Go easy on the heat—indoors and out
Put. Down. The. Hair. Dryer. “Heat is the biggest factor in color fading,” says Nancy Braun, celebrity colorist at Rossano Ferretti Hair Spa in Beverly Hills and a L’Oréal Professionnel Ambassador. “Flat irons, curling irons and blow dryers all scorch hair and open the cuticle, allowing for dyes to slip out.”
“Studies show that having a UV filter in a hair care product can reduce color fading by up to 40 percent,” says Wilson, who adds that most of these findings are based on controlled studies that only reflected washing — not the normal wear and tear that we put our hair through on a daily basis.
An upside to color-specific shampoos is that most of them are laced with some combo of UV absorbers and antioxidants to prevent free radical damage, (yes, the same pesky electron-hungry molecules that are the main culprit of skin aging and DNA damage). Free radicals rip apart the pigments used to color the hair which results in fading, brassiness and dullness.
Potent color protectants such as benzophenone-3 and 4, butyl methoxydibenzoylmethane, or trademark combos like ChromAveil and Heliogenol (found in the new ColorProof line), all offer UV protection as well as some of the same antioxidants typically cast as skin defenders including ascorbic acid (vitamin C) and tocopheryl acetate (vitamin E).
Dry shampoo may just be your haircolor’s new BFF. “As soon as hair gets wet, strands swell and pigment begins to escape,” says Wilson. “The more you shampoo, the quicker the fading.” Skip a suds-session every other day and spray a powder-based dry shampoo directly on roots to sop up grease (choose a tinted version to conceal grays or roots if you’re in need of a dye job).
Color-depositing shampoos have some merit—if you go easy on them.
Unlike shampoos that are formulated to go easy on dyed locks, color-depositing treatments do just what they say—add color. They give your blonde, red or brown a little somethin’ somethin’ and ward off premature brassiness, but they can’t replace real deal color, nor should they be used every day. “Color depositing shampoos literally dye the surface of hair temporarily—dropping tiny color polymers onto the hair’s outer layer,” explains White.
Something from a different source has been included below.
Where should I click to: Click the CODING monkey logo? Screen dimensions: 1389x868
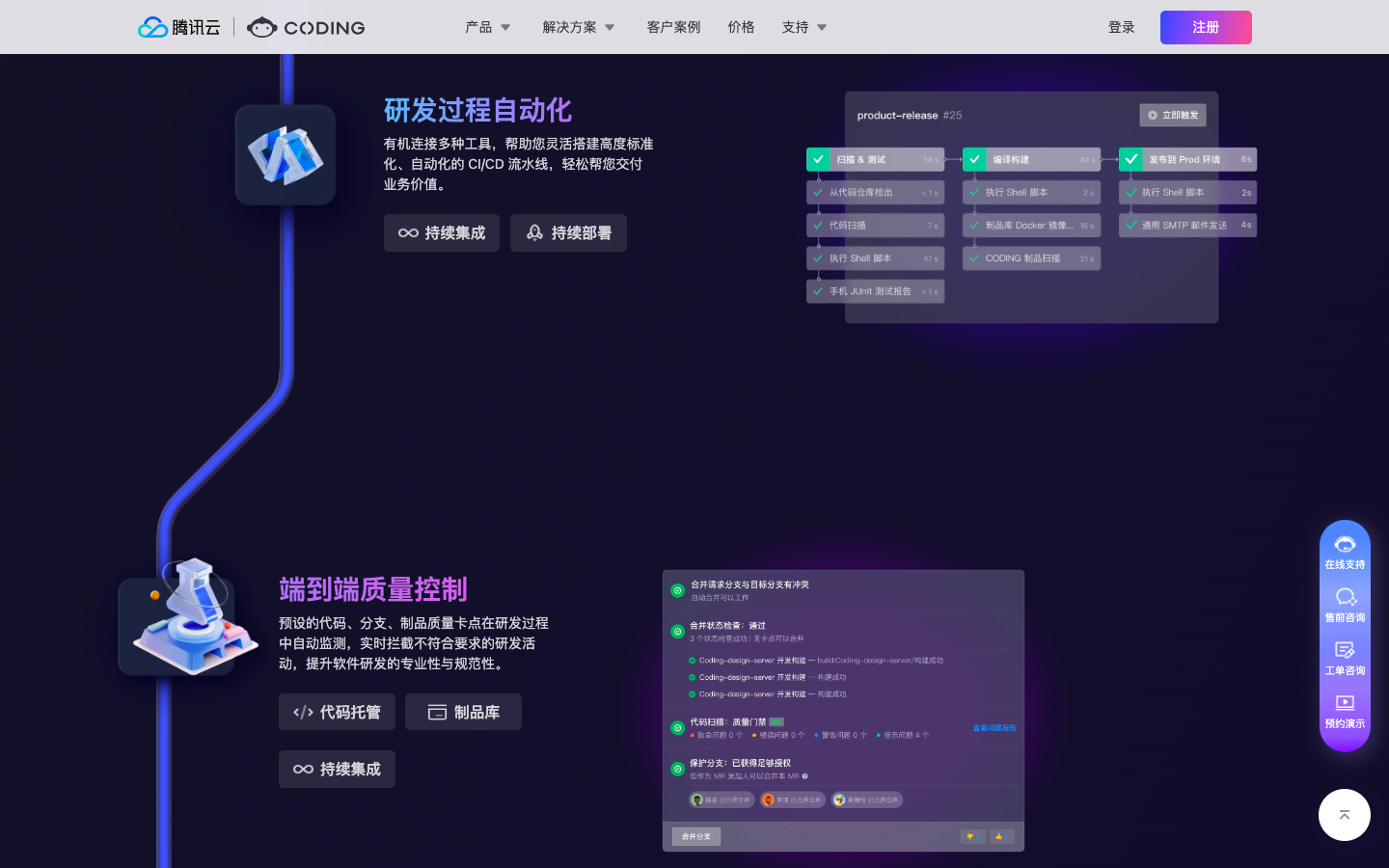pyautogui.click(x=306, y=27)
Wilson adds: “It's strictly a cosmetic effect — like putting a lip stain on lips.”
Despite their fleeting payoff, most salon colorists are fans, saying these formulas keep color vibrant longer — and since they’re clearly targeted for color-treated hair, they’re likely to contain all the aforementioned healthy hair go-tos (milder surfactants, moisturizers and UV protection). “They replace pigments lost from shampooing or sun exposure to maintain a rich tone, ” says White, who suggests diluting them a bit by mixing one with your normal color-safe shampoo so they don’t eclipse your colorists’ hard work. “They're a great way for clients to make minor adjustments to their color without having to run back to the salon.”
Marie Robinson, owner of the Marie Robinson Salon in New York City advocates for these tinted cleansers but warns: “If it isn’t the right tone match, it’ll alter the original, intended shade.” Don’t risk a botched color job by picking up just any bottle brown, red or blonde shade; ask a colorist what the tint is going to do your color.